To explore the second trend, we’ll need to look at the data day-by-day instead of a week at a time. Below is a plot of the average number of crashes on each day of the year. The average is calculated by summing the number of crashes on a specific day (say, September 22nd) across the years 2001 to 2015. The sum is then divided by the number of times that specific day appeared in the timespan (15, except for the leap day, which only appears 3 times).
Holidays account for the extrema, with the minimum number of crashes taking place on Christmas, and the maximum number taking place on Halloween. In fact, many of the local maxima and minima are also holidays! Some create obvious, multi-day patterns (like Thanksgiving) because they are floating holidays while others (like Christmas and Halloween) create massive, single-day dips or spikes because they happen on the same day every year.
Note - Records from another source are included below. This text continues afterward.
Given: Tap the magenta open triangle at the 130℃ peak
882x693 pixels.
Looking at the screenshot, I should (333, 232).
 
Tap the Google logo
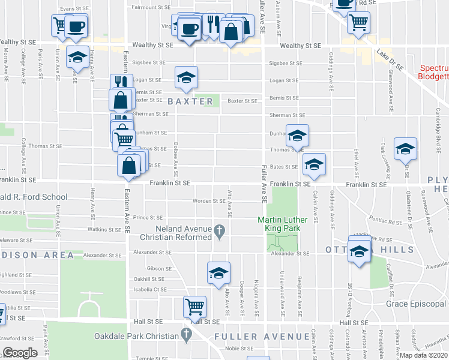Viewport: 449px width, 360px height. click(20, 353)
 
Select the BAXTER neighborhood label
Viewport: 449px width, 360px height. click(190, 101)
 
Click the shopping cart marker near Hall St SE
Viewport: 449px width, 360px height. click(195, 307)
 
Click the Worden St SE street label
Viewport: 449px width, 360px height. click(208, 201)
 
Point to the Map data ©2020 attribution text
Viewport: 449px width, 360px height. click(423, 355)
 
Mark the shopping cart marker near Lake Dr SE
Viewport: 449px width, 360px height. click(358, 23)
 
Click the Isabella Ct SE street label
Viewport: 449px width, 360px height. click(150, 289)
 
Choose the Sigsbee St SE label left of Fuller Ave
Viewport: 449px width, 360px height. click(149, 62)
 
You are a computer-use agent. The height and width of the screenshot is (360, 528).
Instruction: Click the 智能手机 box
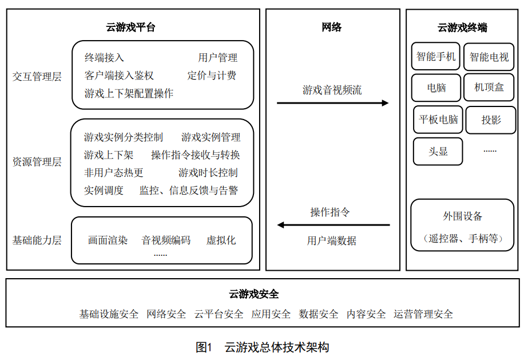436,57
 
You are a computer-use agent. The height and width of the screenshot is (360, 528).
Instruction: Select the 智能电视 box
489,57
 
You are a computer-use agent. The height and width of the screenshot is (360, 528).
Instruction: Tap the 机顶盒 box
489,88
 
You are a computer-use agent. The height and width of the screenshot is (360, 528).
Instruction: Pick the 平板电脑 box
438,119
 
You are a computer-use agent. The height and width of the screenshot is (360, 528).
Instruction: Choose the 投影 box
491,120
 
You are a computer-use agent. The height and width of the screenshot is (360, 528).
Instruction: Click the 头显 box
438,151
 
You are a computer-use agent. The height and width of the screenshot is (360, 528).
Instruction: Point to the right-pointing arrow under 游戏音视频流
333,103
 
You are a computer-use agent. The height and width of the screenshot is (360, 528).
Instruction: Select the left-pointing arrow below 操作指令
334,225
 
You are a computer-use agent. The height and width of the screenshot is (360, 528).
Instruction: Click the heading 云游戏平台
130,27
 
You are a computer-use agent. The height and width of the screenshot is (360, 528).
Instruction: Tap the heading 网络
332,27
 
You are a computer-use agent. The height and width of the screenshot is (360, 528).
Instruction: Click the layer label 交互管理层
37,76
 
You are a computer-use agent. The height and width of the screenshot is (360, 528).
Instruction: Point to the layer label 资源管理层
37,162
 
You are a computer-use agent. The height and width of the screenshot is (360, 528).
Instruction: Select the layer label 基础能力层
37,240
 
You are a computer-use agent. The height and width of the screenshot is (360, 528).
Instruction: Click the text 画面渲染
108,240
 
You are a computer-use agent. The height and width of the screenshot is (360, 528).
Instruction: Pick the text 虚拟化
221,240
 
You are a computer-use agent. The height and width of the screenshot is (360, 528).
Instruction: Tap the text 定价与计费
212,75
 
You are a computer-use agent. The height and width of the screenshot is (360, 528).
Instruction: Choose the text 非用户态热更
114,172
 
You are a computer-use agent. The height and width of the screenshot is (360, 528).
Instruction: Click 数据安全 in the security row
319,314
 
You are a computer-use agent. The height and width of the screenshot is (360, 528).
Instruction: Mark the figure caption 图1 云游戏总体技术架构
263,347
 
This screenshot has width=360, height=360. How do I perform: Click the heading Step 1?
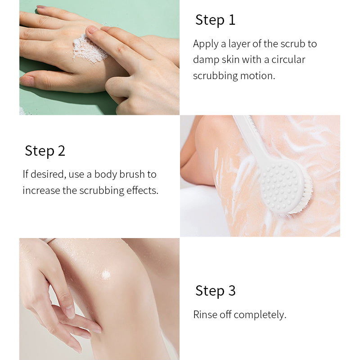(x=216, y=20)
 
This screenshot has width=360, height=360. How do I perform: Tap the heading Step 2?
(x=45, y=151)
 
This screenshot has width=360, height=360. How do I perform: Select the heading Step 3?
(x=216, y=291)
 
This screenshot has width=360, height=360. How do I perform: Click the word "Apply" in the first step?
(x=206, y=44)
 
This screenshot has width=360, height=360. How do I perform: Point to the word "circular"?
(x=288, y=60)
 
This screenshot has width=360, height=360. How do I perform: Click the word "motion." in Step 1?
(x=257, y=76)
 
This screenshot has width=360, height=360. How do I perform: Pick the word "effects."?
(x=142, y=190)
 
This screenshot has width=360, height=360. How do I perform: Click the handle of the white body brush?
(x=252, y=140)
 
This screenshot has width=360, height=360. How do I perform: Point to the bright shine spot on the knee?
(x=106, y=274)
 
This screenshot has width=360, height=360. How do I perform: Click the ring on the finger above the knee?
(x=49, y=241)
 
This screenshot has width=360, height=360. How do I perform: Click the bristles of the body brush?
(x=303, y=198)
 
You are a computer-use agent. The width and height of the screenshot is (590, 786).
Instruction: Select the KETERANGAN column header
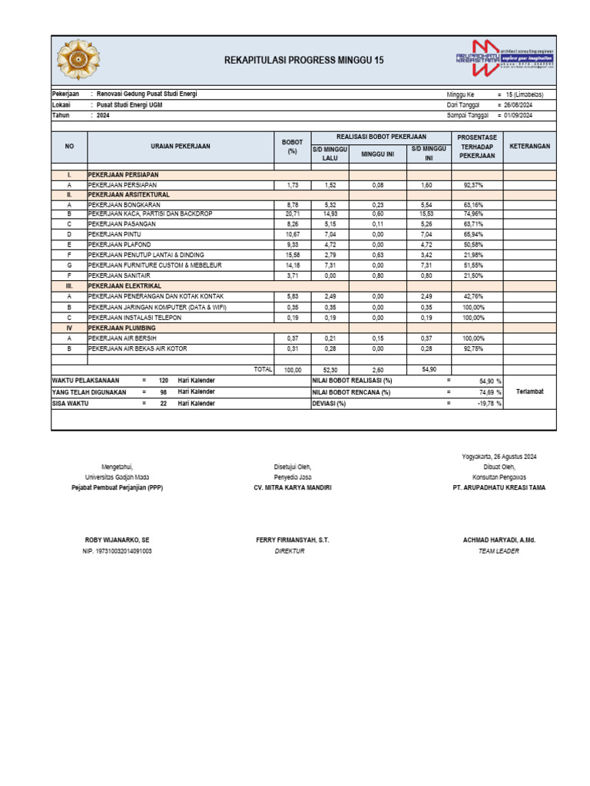(529, 146)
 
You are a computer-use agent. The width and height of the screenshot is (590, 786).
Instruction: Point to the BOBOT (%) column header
(292, 147)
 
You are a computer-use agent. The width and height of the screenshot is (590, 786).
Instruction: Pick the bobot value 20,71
(292, 214)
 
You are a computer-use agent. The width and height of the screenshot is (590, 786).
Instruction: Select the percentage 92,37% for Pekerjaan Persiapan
(472, 185)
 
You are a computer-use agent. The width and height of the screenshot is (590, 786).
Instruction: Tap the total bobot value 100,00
(292, 370)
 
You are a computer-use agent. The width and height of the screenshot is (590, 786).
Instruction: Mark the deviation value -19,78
(489, 403)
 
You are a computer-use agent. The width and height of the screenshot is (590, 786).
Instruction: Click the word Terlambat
(529, 391)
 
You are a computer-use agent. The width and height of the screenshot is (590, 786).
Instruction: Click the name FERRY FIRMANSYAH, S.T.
(292, 540)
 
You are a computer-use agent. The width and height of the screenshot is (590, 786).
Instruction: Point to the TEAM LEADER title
(499, 551)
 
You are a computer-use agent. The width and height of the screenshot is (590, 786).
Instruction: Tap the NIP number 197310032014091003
(118, 551)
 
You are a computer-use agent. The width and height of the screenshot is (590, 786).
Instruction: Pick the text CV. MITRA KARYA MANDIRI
(292, 487)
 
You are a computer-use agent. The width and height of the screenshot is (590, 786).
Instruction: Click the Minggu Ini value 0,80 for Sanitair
(378, 275)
Holidays that fewer people get off from work, like Washington’s Birthday and Columbus Day, show almost no deviation from the surrounding dates.
But perhaps the most interesting dates are the holidays where the number of crashes increases! Halloween is the most obvious of these, and sets the record for the highest number of crashes, but Valentine’s Day and St. Patrick’s Day also show increases. I believe there are two reasons these holidays have higher than normal crash counts. First, these are not generally paid holidays, so the normal number of commute-related crashes happen. Second, these are holidays are celebrated away from home after work (for drinks, dates, or candy), and so people drive more on these days than they would otherwise. I suspect that there is a third reason behind Halloween’s high crash count: a higher than average number of pedestrians being out and about leading to a higher than average number of collisions involving pedestrians. I plan to look at pedestrian incidents in a later blog post.
Day of the Week
Finally, let’s look at crashes by day of the week. On weekends, like holidays, we would expect most people to not go to work. Below is a violin plot of crashes by day of the week. The width of each “violin” indicates the number of days with that value while the center line indicates the median, and the two outer lines indicate the interquartile.
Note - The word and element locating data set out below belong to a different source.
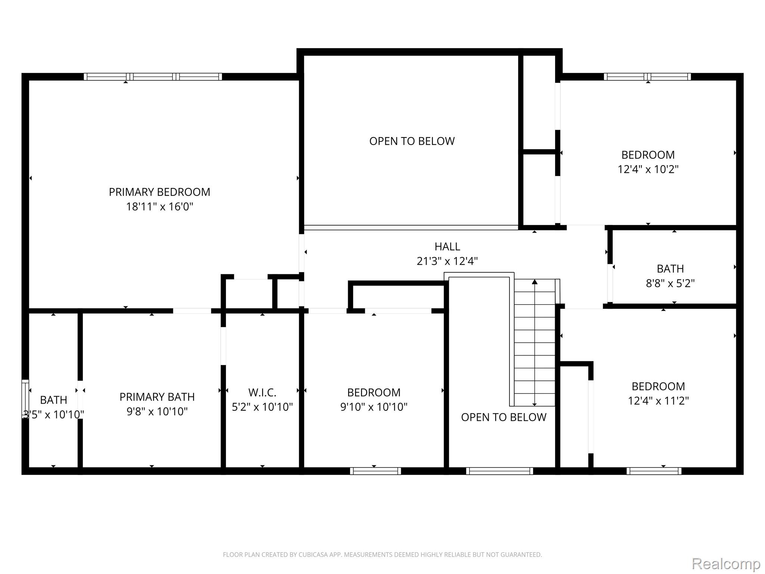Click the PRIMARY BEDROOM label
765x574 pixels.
[x=159, y=192]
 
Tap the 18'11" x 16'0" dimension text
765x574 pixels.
[x=159, y=207]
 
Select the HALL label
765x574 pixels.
[x=447, y=247]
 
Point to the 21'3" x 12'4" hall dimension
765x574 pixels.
[x=447, y=261]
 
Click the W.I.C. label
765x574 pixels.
[x=262, y=392]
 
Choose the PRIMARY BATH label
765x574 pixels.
[x=157, y=397]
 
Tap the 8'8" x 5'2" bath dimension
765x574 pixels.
[x=670, y=283]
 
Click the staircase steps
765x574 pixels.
[x=535, y=344]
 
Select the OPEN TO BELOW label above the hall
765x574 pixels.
[x=412, y=141]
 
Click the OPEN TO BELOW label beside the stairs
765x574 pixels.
[x=504, y=417]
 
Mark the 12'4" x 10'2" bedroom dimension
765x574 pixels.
[x=648, y=169]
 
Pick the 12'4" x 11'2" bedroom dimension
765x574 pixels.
[x=658, y=401]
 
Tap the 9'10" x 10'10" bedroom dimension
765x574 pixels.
[x=374, y=407]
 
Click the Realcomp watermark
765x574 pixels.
[x=726, y=564]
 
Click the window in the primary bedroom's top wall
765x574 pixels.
[x=153, y=77]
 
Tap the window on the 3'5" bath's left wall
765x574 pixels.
[x=25, y=399]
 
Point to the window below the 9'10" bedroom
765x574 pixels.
[x=375, y=471]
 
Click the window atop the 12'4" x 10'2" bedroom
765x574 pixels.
[x=647, y=77]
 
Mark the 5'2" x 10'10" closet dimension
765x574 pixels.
[x=262, y=407]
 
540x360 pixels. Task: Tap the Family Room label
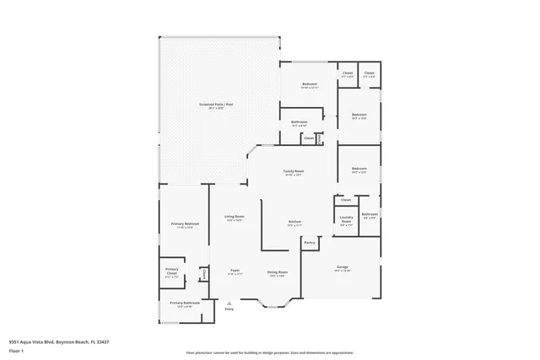coord(294,172)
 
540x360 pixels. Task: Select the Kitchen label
coord(294,223)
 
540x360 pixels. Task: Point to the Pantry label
coord(310,243)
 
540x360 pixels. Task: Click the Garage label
coord(342,268)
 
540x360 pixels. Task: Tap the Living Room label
coord(234,218)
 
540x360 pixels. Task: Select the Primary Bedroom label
coord(183,224)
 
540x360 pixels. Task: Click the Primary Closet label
coord(171,273)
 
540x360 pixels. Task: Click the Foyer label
coord(235,271)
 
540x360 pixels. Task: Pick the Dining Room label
coord(278,273)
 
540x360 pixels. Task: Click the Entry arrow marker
coord(229,303)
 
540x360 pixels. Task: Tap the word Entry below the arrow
coord(229,309)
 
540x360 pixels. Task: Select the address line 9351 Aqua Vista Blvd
coord(58,341)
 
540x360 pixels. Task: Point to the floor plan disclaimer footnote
coord(270,352)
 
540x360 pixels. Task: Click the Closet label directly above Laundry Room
coord(346,201)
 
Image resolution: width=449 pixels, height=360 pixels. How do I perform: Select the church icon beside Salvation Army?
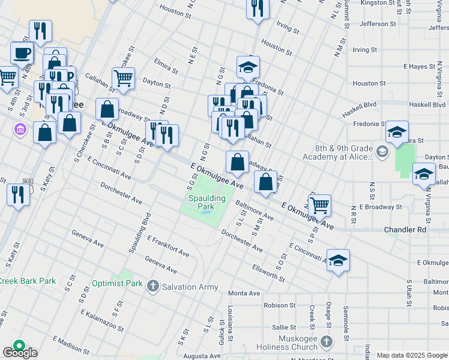(153, 286)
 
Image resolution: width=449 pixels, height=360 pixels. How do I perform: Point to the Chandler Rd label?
(405, 230)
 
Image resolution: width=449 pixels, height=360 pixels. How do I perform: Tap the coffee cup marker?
(22, 53)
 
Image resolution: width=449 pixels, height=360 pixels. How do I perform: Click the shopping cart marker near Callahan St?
(123, 78)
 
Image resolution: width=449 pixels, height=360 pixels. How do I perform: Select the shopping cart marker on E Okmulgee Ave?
(319, 205)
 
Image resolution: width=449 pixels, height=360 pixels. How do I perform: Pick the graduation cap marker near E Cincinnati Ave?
(338, 260)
The distribution for each day of the week is bimodal. This is due to the two plateaus in crash rates: a high one from 2001–2006, and a lower one from 2011–2014. The first four weekdays have roughly the same number of crashes. Friday has more, presumably because people are more likely to go out after work. Saturday drops to a level slightly below the weekdays, though not by much, and Sunday has the lowest crash count.
In the end the results are not too surprising: car crashes happen when people are driving, not when they’re sitting at home celebrating!
Updated : Replaced the univariate dot plot in the Day of the Week section with a violin plot; see this git diff. Also removed Trucks, Motorcycles, Bicycles, and pedestrians from the data set; see this git diff. This removed about 10% of the crashes, but did not qualitatively change the results. These results will be covered in their own posts.